The 68-year-old artist has been living under constant threat since drawing a picture of the Prophet Muhammad as a dog in 2007, which was printed in a Swedish newspaper, triggering numerous death threats.
The depiction of the prophet is deemed insulting to many followers of Islam. According to mainstream Islamic tradition, any physical depiction of the Prophet Muhammad — even a respectful one — is considered blasphemous.
Vilks has been living under Swedish police protection since 2010, which he asked to be stepped up following the Charlie Hebdo attacks. His Lars Vilks Committee, which was set up to support the cartoonist and freedom of expression, awarded its 2014 freedom prize to Charlie Hebdo last October.
In 2011, two men were charged in Ireland with an alleged plot to murder Vilks.
Just last year Colleen LaRose, a 50-year-old woman from Pennsylvania who went by the name “Jihadi Jane” was jailed for 10 years for agreeing to kill Vilks.

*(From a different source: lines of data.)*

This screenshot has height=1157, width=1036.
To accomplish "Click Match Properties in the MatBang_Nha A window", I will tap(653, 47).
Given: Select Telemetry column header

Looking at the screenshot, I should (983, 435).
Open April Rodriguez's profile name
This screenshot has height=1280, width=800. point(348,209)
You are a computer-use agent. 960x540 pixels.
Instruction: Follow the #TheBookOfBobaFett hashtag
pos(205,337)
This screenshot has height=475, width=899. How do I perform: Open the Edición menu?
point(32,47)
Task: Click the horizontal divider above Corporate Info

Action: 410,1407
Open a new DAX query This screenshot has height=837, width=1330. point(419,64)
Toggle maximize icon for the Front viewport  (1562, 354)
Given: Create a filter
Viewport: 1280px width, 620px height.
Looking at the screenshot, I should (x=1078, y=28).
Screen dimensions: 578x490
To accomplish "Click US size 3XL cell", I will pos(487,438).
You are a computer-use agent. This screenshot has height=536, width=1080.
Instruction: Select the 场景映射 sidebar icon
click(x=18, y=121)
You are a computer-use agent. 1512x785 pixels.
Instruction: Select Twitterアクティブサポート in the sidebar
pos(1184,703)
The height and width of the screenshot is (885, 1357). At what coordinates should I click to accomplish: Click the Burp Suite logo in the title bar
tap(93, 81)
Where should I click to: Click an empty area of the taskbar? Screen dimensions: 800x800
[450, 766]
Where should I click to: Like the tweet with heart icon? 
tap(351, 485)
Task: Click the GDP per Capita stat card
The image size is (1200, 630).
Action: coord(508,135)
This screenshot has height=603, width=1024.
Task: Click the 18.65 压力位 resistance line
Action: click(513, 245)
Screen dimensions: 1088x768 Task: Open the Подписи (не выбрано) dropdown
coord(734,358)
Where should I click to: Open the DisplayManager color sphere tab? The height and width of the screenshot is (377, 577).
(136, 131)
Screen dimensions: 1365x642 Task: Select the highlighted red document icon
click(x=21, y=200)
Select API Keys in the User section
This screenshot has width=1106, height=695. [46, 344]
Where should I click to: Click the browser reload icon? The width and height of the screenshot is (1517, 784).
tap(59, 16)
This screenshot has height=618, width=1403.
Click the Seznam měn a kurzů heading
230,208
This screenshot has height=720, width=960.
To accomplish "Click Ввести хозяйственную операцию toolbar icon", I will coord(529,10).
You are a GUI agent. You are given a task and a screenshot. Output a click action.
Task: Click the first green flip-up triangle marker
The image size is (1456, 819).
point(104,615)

Vilks was unhurt during Saturday’s attack but told the Associated Press he believes he was the true target. “What other motive could there be? It's possible it was inspired by Charlie Hebdo,” he said.
He had been part of a panel discussion entitled “Art, Blasphemy And The Freedom Of Expression”, which had been scheduled to mark the anniversary of the fatwa against Salman Rushdie.
Vilks wrote on his blog after the shooting: “The rather spare audience got to experience fear and horror – and tragedy. I can’t say it affected me as I was well looked after.”